Autosomal dominant cerebellar ataxias (ADCA) constitute a group of disorders, clinically and molecularly heterogeneous. They are characterized by variable degrees of cerebellar and brainstem degeneration or dysfunction. Neuronal loss variably affects the pons, the inferior olive, the basal ganglia, the cerebellum and its afferent and efferent fibers. Onset is generally during the third or fourth decade but can also occur in childhood or in the old age. Patients usually present with progressive cerebellar ataxia and associated neurological signs, such as ophthalmoplegia, pyramidal or extrapyramidal signs, deep sensory loss and dementia.
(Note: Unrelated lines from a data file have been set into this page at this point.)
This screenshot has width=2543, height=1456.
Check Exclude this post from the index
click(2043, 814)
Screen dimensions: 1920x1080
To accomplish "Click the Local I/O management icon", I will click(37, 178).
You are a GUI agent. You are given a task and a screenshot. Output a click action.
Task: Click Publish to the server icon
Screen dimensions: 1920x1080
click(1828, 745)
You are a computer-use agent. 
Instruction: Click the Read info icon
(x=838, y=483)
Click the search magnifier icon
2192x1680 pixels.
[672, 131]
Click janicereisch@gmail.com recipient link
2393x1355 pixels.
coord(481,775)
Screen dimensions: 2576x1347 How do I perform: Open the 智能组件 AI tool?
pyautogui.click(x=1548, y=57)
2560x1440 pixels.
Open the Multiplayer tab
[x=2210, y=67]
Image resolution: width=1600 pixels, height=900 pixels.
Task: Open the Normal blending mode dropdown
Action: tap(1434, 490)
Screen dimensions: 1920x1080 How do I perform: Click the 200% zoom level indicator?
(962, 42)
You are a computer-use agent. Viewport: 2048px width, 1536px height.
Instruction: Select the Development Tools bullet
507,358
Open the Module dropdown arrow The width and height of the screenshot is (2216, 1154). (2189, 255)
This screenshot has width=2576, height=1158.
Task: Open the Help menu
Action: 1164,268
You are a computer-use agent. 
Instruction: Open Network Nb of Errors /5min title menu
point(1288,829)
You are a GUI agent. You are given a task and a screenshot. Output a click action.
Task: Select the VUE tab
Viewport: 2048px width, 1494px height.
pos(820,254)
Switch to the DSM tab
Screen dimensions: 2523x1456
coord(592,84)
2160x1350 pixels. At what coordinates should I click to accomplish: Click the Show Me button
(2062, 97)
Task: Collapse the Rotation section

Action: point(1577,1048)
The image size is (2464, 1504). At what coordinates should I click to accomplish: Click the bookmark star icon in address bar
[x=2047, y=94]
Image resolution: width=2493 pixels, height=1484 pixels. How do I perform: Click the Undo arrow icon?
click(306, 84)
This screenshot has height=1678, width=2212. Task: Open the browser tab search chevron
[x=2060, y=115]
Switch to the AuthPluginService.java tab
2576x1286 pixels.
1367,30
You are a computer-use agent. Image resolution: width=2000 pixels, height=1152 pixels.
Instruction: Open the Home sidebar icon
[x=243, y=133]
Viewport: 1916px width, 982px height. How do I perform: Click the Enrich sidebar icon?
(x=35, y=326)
Attempts to classify subtypes of ADCA were largely unsatisfactory until AE Harding distinguished three phenotypes based on clinical associated signs. ADCA type I is the most common subtype and variably combines cerebellar ataxia, dysarthria, ophthalmoplegia, pyramidal and extrapyramidal signs, deep sensory loss, amyotrophy and dementia. However, several other signs and symptoms may also be associated, i.e., slow eye movements, sphincter disturbances, axonal neuropathy, fasciculation and/ or swallowing difficulties. ADCA type II was first described by Froment et al and is characterized by the association of progressive macular degeneration with cerebellar ataxia. Finally, ADCA type III denotes a “pure”, generally late onset, cerebellar syndrome.